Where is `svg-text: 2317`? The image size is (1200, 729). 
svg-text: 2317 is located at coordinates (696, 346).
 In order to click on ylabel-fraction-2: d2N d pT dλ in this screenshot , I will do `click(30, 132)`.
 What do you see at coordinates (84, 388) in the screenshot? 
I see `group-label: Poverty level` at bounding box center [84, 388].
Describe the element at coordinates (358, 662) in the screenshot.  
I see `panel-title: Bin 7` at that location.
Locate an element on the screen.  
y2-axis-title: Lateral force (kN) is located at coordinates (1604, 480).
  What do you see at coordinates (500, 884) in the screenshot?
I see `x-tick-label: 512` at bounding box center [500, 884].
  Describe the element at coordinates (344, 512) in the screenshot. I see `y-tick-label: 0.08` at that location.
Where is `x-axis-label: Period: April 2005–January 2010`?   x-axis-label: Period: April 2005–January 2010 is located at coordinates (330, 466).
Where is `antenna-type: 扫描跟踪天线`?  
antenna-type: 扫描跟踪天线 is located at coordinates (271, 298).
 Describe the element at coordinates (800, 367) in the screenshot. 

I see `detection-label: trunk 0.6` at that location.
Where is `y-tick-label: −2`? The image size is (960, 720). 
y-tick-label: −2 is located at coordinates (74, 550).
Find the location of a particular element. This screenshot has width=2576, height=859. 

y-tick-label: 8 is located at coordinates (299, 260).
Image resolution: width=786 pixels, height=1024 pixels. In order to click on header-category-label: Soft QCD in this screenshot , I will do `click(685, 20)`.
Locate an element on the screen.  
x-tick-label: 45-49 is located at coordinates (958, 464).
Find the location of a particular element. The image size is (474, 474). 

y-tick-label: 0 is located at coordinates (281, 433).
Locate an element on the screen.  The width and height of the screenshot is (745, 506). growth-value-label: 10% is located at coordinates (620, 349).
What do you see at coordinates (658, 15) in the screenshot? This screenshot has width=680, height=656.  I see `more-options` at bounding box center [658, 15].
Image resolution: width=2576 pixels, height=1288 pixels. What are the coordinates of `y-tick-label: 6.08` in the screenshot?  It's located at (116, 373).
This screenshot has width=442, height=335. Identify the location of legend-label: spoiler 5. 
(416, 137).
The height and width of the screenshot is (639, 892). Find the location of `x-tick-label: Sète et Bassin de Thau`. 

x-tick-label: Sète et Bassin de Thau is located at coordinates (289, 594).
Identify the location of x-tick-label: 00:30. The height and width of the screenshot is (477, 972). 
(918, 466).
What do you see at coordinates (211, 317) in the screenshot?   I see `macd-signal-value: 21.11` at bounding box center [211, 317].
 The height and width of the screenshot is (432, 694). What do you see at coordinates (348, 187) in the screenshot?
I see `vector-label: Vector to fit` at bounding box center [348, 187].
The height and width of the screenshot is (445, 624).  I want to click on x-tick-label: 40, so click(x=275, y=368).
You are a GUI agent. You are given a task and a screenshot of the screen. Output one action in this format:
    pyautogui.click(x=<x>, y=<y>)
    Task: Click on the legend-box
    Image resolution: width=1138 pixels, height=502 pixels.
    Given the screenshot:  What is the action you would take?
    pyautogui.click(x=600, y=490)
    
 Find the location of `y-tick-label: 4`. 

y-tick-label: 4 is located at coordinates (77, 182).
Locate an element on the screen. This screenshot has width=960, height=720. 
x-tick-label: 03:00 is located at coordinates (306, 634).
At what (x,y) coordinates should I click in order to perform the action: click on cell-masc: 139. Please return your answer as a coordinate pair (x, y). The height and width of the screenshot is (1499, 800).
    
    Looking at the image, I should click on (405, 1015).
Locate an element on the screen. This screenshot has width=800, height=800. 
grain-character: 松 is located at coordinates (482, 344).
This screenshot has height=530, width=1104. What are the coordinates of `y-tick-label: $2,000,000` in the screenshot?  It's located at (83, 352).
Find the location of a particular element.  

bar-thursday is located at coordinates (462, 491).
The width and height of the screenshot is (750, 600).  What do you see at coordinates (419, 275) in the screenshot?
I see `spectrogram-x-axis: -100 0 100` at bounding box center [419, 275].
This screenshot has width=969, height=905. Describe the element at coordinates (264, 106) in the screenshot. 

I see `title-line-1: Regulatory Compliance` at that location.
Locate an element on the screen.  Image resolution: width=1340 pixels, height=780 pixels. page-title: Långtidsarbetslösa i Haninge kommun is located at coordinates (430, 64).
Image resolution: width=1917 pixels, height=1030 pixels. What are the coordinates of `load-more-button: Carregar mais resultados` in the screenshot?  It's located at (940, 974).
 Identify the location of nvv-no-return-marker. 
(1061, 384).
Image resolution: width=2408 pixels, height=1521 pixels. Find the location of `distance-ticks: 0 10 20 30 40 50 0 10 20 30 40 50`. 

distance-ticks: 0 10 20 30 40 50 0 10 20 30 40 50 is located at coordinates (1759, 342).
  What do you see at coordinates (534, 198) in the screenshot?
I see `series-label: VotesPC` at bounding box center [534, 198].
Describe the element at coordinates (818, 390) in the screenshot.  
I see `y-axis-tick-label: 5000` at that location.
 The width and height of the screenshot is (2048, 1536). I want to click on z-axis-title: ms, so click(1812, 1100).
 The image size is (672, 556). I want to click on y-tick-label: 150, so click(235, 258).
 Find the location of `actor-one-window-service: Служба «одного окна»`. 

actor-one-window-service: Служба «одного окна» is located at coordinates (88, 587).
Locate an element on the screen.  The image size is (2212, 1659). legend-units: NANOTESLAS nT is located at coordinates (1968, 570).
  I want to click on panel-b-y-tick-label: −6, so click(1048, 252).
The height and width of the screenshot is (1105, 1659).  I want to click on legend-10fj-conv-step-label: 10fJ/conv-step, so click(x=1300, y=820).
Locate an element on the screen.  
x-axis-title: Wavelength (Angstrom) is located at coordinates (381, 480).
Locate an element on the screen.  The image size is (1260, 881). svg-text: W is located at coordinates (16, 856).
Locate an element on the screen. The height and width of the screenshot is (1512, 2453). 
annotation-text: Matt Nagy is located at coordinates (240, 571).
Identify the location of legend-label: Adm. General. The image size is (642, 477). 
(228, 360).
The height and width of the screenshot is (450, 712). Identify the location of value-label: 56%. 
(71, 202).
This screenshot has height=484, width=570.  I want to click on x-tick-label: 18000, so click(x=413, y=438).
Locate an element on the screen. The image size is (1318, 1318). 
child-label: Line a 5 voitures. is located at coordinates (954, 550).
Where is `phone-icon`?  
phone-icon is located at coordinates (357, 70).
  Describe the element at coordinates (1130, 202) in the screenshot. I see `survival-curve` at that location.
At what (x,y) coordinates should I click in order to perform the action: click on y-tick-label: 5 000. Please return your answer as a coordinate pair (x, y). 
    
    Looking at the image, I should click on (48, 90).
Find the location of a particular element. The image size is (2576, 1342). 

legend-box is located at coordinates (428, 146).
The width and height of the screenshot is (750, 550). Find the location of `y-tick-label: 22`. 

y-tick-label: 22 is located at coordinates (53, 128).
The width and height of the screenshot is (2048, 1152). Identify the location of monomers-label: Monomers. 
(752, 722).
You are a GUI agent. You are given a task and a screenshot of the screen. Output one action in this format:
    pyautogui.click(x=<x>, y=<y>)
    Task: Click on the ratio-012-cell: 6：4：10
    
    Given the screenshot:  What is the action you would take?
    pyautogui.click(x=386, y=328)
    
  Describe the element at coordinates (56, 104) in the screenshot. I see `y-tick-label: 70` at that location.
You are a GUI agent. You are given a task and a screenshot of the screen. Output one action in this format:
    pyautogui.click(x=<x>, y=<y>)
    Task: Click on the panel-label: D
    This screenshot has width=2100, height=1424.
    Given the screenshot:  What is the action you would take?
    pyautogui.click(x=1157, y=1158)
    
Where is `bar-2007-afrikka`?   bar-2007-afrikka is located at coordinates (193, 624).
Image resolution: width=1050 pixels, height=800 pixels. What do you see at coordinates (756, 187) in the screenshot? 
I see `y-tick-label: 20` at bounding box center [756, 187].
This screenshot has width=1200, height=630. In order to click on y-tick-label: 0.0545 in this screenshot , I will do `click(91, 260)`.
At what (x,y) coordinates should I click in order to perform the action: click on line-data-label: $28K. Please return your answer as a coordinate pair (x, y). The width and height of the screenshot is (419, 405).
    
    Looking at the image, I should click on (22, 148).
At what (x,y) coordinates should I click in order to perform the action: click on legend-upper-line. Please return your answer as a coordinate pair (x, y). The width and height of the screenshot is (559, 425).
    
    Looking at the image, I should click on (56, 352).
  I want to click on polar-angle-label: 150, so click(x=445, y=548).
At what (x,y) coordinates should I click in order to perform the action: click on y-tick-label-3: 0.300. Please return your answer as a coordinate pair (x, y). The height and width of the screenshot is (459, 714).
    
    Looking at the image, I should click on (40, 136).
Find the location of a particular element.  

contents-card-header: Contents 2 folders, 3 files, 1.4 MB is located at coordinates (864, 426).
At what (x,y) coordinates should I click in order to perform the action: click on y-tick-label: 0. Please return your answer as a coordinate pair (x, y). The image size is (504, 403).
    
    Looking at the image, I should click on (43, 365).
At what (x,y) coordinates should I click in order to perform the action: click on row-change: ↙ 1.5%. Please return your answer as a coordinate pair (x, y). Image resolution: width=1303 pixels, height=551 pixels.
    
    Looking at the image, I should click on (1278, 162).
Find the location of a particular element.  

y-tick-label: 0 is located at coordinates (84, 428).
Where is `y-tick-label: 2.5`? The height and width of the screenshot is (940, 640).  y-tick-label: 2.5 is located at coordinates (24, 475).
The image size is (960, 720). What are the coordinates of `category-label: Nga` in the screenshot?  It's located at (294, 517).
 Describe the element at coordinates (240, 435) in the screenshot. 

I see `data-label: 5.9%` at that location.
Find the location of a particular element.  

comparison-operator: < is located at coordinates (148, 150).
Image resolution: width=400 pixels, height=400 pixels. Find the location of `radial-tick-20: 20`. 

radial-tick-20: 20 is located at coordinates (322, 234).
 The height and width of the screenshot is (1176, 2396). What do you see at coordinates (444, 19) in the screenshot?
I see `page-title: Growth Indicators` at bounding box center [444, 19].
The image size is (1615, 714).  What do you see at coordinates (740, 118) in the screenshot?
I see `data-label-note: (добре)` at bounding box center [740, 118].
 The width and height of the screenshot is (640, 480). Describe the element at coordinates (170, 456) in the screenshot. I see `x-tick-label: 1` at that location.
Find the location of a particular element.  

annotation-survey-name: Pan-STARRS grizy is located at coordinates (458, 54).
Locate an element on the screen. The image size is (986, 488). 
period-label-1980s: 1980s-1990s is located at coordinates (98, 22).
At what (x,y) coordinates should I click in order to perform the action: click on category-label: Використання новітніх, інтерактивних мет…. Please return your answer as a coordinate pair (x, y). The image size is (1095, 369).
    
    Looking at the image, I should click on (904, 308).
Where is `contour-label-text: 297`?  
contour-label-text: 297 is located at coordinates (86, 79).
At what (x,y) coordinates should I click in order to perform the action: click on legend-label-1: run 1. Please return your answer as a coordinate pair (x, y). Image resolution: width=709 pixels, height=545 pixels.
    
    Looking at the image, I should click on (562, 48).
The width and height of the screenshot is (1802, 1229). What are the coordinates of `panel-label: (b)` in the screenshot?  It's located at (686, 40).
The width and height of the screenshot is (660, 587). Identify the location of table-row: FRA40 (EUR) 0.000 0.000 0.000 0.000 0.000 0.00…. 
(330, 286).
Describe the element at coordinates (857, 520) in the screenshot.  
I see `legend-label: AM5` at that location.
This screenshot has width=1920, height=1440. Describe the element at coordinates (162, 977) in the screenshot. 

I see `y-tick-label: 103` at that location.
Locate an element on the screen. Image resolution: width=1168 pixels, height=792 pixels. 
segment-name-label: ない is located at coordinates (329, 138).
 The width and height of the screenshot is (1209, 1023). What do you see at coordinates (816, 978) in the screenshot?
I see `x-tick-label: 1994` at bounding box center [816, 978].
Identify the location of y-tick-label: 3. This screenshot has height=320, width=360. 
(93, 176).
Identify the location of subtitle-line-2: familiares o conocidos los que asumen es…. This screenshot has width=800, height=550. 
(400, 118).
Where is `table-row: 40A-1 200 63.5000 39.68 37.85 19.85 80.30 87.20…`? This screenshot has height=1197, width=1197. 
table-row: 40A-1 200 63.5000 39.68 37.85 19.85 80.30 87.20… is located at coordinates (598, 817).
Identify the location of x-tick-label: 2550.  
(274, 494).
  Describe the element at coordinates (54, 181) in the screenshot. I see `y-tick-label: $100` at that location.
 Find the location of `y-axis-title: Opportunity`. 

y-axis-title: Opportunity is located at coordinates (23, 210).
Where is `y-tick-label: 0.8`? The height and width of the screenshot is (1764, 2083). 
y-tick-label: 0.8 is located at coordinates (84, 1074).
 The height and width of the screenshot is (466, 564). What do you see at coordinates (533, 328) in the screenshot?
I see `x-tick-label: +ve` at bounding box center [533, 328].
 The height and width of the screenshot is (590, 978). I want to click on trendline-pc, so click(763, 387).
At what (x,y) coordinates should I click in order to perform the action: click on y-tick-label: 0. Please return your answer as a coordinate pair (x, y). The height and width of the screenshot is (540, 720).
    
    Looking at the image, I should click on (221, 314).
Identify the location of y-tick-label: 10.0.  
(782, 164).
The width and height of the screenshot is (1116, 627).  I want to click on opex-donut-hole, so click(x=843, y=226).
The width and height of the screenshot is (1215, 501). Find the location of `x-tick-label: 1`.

+ + + + +

Print, without alteration, the part of the listing above that opens with the line containing "Locate an element on the screen. The height" and closes with the line containing "child-label: Line a", including both of those lines.

• Finished exercise:
Locate an element on the screen. The height and width of the screenshot is (1512, 2453). 
annotation-text: Matt Nagy is located at coordinates (240, 571).
Identify the location of legend-label: Adm. General. The image size is (642, 477). 
(228, 360).
The height and width of the screenshot is (450, 712). Identify the location of value-label: 56%. 
(71, 202).
This screenshot has height=484, width=570.  I want to click on x-tick-label: 18000, so click(x=413, y=438).
Locate an element on the screen. The image size is (1318, 1318). 
child-label: Line a 5 voitures. is located at coordinates (954, 550).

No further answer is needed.